7月に開催した「課題解決支援おうえんBOOK活用編」基礎編(1)に引き続き、上野景三さん(前アバンセ事業統括、西九州大学子ども学部学部長)を講師に迎え、課題解決支援講座10年間の取組みからみえてきた『交流なくして講座なし』という言葉の持つ意味について、講義・インタビューダイアローグ・グループワークをとおして考えていきました。

講師の上野さん

講師:上野 景三さん


交流づくりは地域づくり ~交流は人が集うと自然と生まれるものですか?~

初めに、講師の上野さんは10年間の課題解決支援講座からみえてきた、地域の課題解決に向けた講座づくりに大切なことを紹介されました。「こんなことが重要だったのでは」という経験則から抽出された6つの項目は『交流づくり』『調査』『まちあるき』『祭り・イベント』『防災』『子ども・学校連携』です。その中で『交流づくり』は全ての事例に共通しており、とても大事なポイントだと述べられました。
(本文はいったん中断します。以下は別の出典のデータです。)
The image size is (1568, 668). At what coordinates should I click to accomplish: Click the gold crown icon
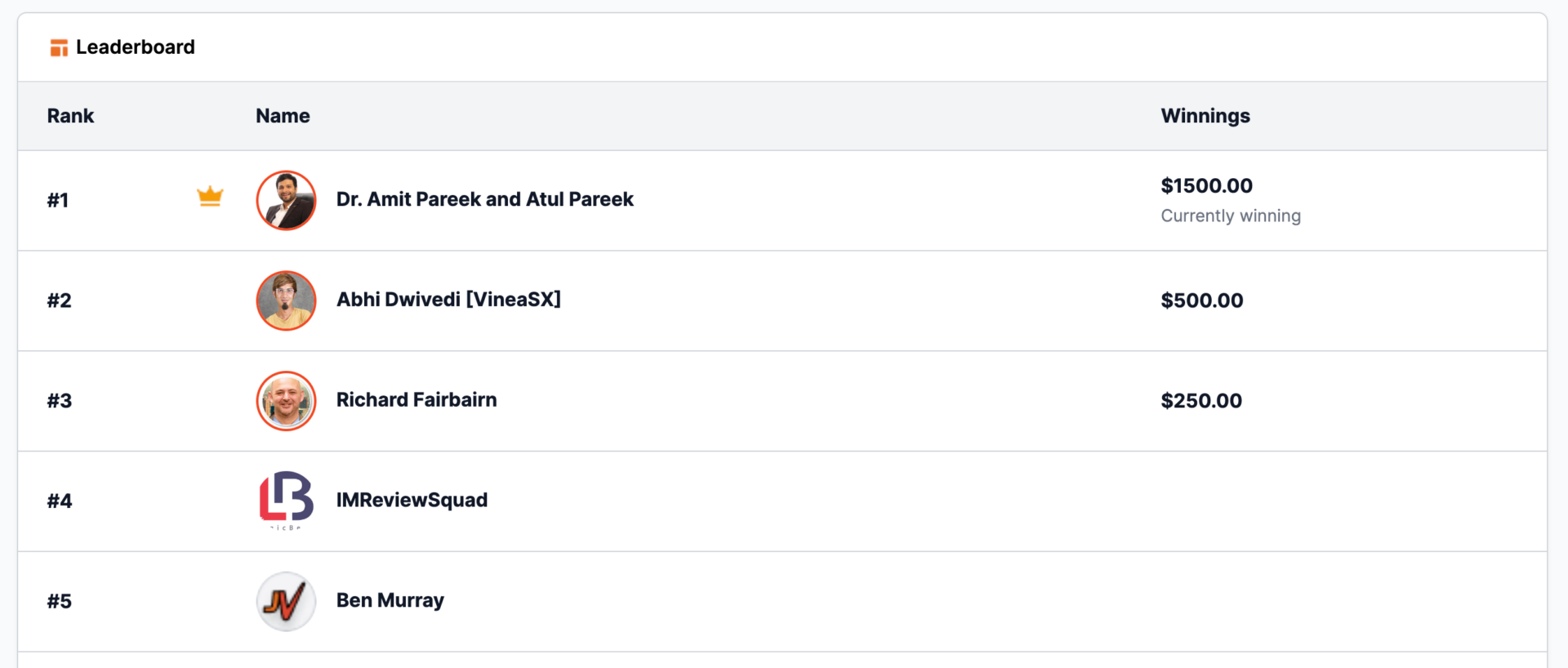(x=210, y=197)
また、「交流をして楽しかっただけで終わり、その後に何も残らないのはもったいない。私たち社会教育の事業では『学びがあって、交流もあって』というスタイルを目指そう」と呼びかけられました。講座のタイプによっては『学びが先か、交流が先か』違いがあるかもしれませんが、『学ぶためには、交流がないと足が前に進まない』ということです。

交流と学びの図

さらに、小さな『つぶやき』をひろうアドバイスをされました。たとえば、公民館利用者の何気ない会話にも耳を傾けてみる。企画会議のちょっとした休憩時間、お茶を飲みながら「さっきの話はこんなことよね!」「私もそう思った。あなたは?」など、形式的な会議からは出てこないような企画のヒントや、思いつかなかったアイデアがつぶやかれることがあります。職員同士の交流はもちろん、住民同士や住民と公民館職員の交流も、こうしたつぶやきからはじまりひろがっていきます。講座に人が集まれば、自然と交流は生まれると思いがちですが、そういうわけではありません。「企画の段階から、参加住民がコミュニケーションをとりやすい内容にできているかという点も意識しながら、学びが生まれる講座につくり上げて欲しい」と語られました。


インタビューダイアローグ

課題解決支援講座は市町、公民館等、アバンセの3者協働で取組んでいます。インタビューダイアローグには、それぞれの立場からお一人ずつ、そして参加住民の立場で講座に参画された、計4名の登壇者を迎え、講座取組みのきっかけから、気づいたこと、講座終了後の様子などについてお話を伺いました。

発表の様子



登壇者 鶴さん

【公民館職員の立場から】

2012(平成24)年度 佐賀市立循誘公民館

講座名:「地域でみつけるあなたの幸せ」

鶴 ちふみさん(佐賀市立北川副公民館主事)




公民館の困りごとは地域の課題ではなかった!

10年前は、地域の課題を真剣に考えたこともなく、とりあえず「公民館の応援団」をつくりたいとの思いで課題解決支援講座に手をあげたと話されました。講座よりも打合せの時間がはるかに長かったのが印象に残っていると言われ、地域のことや講座に対して、熱く職員同士で話をしたのも初めてだったと振り返られました。講座では、参加住民が自分のやりたいことを人前で話すことに拒否感を示される様子をみて『ボランティア育成は公民館が思っている課題で、地域の課題ではない』ことに気づかれたそうです。しかし、企画づくりの時から「3回の講座でボランティアの育成はできない。講座の後のフォローアップが大事」という講師のアドバイスを受けていたので、お茶を飲みながらおしゃべりをする「お茶ご会」を開催されました。その時、住民の「みんなでごはんを食べたら楽しい」というつぶやきがきっかけとなり、月1開催「公民館カレーの日」につながったそうです。公民館の利用団体が持ちまわりで工夫を凝らしたカレーをつくる、それぞれの主体性が発揮できる場となっています。10年経った今でも、職員が変わっても続いている秘訣は、公民館から地域に向けて、カレーの日開催の思いを発信し続けたこと。そして、日ごろから、職員同士の話し合いや住民の話に耳を傾けるなど、ちょっとした努力や仕掛けがあったからでなはいかと語られました。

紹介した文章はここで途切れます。